:: Material provided ::
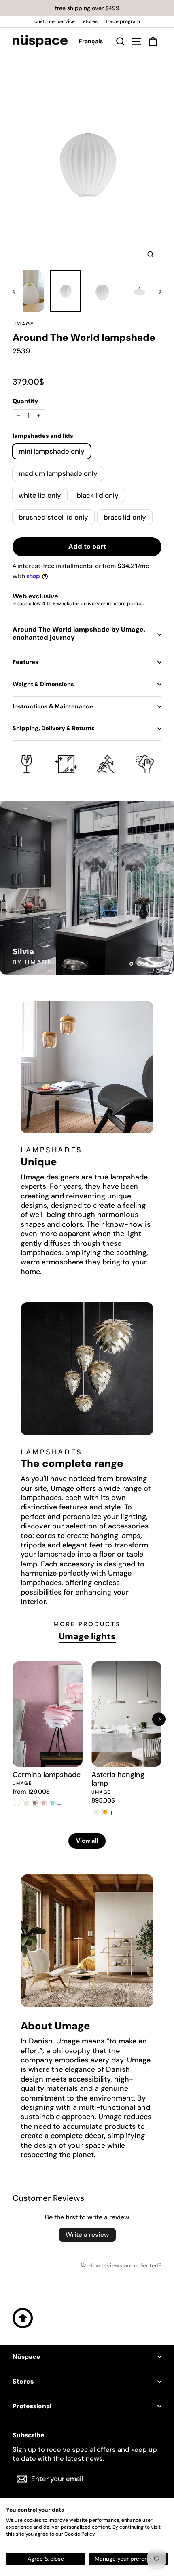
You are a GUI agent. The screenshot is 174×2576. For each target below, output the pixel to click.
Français (91, 41)
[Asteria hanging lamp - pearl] (96, 1812)
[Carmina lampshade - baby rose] (44, 1803)
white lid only (40, 495)
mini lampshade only (52, 451)
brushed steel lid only (53, 517)
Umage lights (87, 1636)
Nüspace (26, 2357)
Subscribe (29, 2435)
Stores (23, 2381)
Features (25, 662)
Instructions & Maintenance (53, 706)
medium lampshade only (58, 473)
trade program (123, 21)
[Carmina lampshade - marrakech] (35, 1803)
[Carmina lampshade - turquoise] (52, 1803)
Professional (32, 2406)
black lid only (97, 495)
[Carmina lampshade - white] (17, 1803)
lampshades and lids (43, 436)
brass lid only (125, 517)
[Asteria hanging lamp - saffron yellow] (105, 1812)
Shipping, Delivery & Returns (54, 728)
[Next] (159, 1719)
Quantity (25, 401)
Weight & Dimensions (43, 684)
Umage (23, 324)
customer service (54, 21)
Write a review (87, 2234)
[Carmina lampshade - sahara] (26, 1803)
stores (90, 21)
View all (87, 1840)
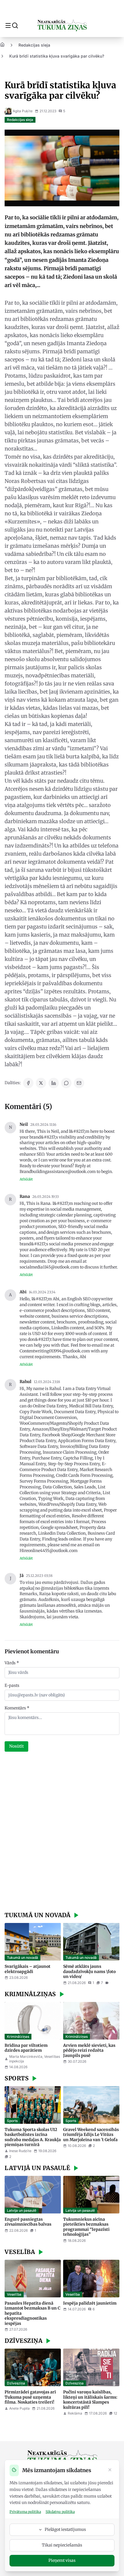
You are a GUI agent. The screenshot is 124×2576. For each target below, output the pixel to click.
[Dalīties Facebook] (28, 1083)
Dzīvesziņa (16, 2383)
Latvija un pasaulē (21, 2210)
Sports (12, 2121)
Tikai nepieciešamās (62, 2545)
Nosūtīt (16, 1746)
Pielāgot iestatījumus (65, 2529)
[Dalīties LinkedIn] (53, 1083)
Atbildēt (26, 1179)
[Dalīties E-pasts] (79, 1083)
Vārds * (12, 1662)
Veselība (14, 2294)
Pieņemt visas (62, 2560)
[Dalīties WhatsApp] (66, 1083)
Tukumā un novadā (22, 1957)
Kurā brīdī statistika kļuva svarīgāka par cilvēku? (56, 56)
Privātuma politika (25, 2511)
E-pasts (12, 1685)
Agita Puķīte (23, 111)
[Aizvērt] (109, 2470)
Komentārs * (17, 1708)
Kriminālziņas (18, 2036)
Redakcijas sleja (34, 45)
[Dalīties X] (41, 1083)
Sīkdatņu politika (60, 2511)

:: Description of the task ::
Your reply should consist only of the lines running from the line with "Vārds * (12, 1662)" to the end of the listing, retyped exactly.

:: Task output ::
Vārds * (12, 1662)
Veselība (14, 2294)
Pieņemt visas (62, 2560)
[Dalīties WhatsApp] (66, 1083)
Tukumā un novadā (22, 1957)
Kurā brīdī statistika kļuva svarīgāka par cilvēku? (56, 56)
Privātuma politika (25, 2511)
E-pasts (12, 1685)
Agita Puķīte (23, 111)
[Aizvērt] (109, 2470)
Komentārs * (17, 1708)
Kriminālziņas (18, 2036)
Redakcijas sleja (34, 45)
[Dalīties X] (41, 1083)
Sīkdatņu politika (60, 2511)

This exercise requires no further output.